Saturday, December 11, 2004

MBAs or not... !?

almost everyone around us are running to get-into top Bschool. doesn't matter what his/her prior educational background or interest.. does it makes you wonder what the hell is happening around us?

I even know few doctors joined GMAT classes to prepare for MBA. Down south many do MBA from some junk school and wonder what do to next.! some people do double MBA in india & aboard.

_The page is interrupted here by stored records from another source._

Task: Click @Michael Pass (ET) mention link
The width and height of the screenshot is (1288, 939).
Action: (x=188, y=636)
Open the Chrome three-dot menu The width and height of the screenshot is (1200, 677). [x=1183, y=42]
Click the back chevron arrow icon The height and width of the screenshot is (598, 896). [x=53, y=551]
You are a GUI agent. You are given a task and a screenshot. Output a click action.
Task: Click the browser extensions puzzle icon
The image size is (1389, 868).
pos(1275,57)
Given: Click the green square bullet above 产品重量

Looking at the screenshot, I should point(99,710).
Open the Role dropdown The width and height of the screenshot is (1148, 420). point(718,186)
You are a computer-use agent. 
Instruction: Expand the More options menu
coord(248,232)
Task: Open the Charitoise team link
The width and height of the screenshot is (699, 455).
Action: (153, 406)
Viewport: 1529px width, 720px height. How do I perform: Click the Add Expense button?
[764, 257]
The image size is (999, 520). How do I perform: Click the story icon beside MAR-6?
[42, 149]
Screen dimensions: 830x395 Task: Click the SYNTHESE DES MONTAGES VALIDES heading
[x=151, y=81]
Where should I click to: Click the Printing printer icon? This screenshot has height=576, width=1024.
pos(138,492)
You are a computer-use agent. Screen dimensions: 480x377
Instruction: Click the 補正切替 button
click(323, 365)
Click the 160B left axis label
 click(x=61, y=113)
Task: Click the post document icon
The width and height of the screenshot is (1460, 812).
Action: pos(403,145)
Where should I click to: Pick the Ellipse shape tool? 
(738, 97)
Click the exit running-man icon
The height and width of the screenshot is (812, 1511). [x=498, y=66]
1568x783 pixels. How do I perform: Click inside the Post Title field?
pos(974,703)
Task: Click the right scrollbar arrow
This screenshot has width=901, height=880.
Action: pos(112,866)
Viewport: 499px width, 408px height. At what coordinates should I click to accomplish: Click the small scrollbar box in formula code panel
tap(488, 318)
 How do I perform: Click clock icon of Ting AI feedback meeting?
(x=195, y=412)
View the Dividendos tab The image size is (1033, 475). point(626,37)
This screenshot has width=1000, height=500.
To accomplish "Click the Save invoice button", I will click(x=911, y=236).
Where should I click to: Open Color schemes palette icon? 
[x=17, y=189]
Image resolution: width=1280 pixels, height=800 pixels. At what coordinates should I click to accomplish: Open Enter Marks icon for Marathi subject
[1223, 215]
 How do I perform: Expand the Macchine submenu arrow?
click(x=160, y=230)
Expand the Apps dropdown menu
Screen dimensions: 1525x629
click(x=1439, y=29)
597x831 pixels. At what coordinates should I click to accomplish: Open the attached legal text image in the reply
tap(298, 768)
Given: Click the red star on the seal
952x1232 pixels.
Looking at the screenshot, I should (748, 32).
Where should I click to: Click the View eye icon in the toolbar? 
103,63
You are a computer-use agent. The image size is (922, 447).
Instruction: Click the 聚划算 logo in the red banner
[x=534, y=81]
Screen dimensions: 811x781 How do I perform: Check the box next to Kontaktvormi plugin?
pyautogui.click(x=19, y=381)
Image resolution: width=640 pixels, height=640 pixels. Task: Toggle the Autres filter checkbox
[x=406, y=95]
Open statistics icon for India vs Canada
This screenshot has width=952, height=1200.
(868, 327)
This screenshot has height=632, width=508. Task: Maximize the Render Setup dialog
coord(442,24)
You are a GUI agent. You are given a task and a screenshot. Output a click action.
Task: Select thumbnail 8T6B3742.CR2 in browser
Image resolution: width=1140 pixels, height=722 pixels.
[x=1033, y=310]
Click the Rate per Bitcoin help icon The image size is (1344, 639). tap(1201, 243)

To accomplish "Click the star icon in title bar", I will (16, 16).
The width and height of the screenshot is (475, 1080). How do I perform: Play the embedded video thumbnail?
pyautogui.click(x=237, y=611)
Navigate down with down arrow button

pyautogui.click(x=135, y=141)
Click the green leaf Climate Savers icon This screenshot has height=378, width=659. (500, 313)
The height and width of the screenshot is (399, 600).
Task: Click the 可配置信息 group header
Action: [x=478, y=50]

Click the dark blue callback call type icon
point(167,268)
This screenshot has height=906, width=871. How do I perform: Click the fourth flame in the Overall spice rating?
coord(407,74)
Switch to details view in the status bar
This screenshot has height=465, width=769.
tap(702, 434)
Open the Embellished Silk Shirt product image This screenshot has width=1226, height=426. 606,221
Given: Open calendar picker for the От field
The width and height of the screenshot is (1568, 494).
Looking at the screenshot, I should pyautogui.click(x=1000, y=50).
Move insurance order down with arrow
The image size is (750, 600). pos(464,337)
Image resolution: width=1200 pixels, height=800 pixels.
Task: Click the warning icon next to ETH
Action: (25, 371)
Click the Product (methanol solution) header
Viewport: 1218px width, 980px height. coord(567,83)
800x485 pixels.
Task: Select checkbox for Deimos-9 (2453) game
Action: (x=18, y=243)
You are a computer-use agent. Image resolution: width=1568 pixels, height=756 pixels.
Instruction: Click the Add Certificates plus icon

Not sure about the importance for MBAs - is so right or just Myth? I found these were very important & interesting :

  • Understand that an MBA, in India at least, has nothing to do with education. Please 'get' this. It's not that institutes te ach you stuff that is irrelevant and obsolete. That's probably true, too. It's that nobody cares what you are taught here.
  • An MBA is about filtration. You're an employer - more likely, an HR person, and you have to hire the batch of 2004. You can either search far and wide for the right people, and expend a lot of energy - or take the easy way out. You assume that the top of the gene pool would have filtered up to the top of the MBA pool. So you set your sights on the right 'level' schools, and go hire at will. You secretly know your assumption is invalid, but everybody's doing it so it's okay.
  • I'll say it again, in case it didn't get through. It's about filtration. Nothing else will explain why Day One hirers at IIMs are international banks who pick electronics engineers with specialisations in marketing to join finance functions. So much for what you actually spent six years learning. Practical value: zero.
  • An MBA in most places on earth is about learning to run your own business. Expand MBA and you'll see. Here, it's about getting a better job. So if you really want a great job, work hard to get into an institute that has a great placement record. As long as you manage not to get expelled, you have a chance of being hired at a decent salary after two years by some lazy HR people. Again, the real challenge is not in doing the right MBA, but in getting into the right MBA.
  • This works in some schools overseas too. If you've hit the brown ceiling that many Indians bump into while they pursue international careers, get a foreign stamp that a different pool of employers looks out for. So you now compete with firangs on a level playing field.
  • What does this mean for MBAs done through correspondence or from no-name schools? Like you suspect, not very much. As long as it's not on the radar of the HR types, it won't make a difference to your career. Save the money and buy a motorbike or something.
  • What if you actually want to be a master of a business you want to administer? Avoid the big-name schools. Look around and you'll find programmes for family-run businesses at second-rung schools. You'll actually learn stuff there.
  • There is a better prospect than doing an MBA, if you haven't figured it out yet. It's to set up MBA colleges and set up institutes training you to get you into these MBA colleges.
Importance marks are in an MBA - Well, these two are the last fun years you're going to have in a long time. You're going to be dealing with spreadsheets for the rest of your life - shouldn't
you be picking Old Monk over Old Management Writers now?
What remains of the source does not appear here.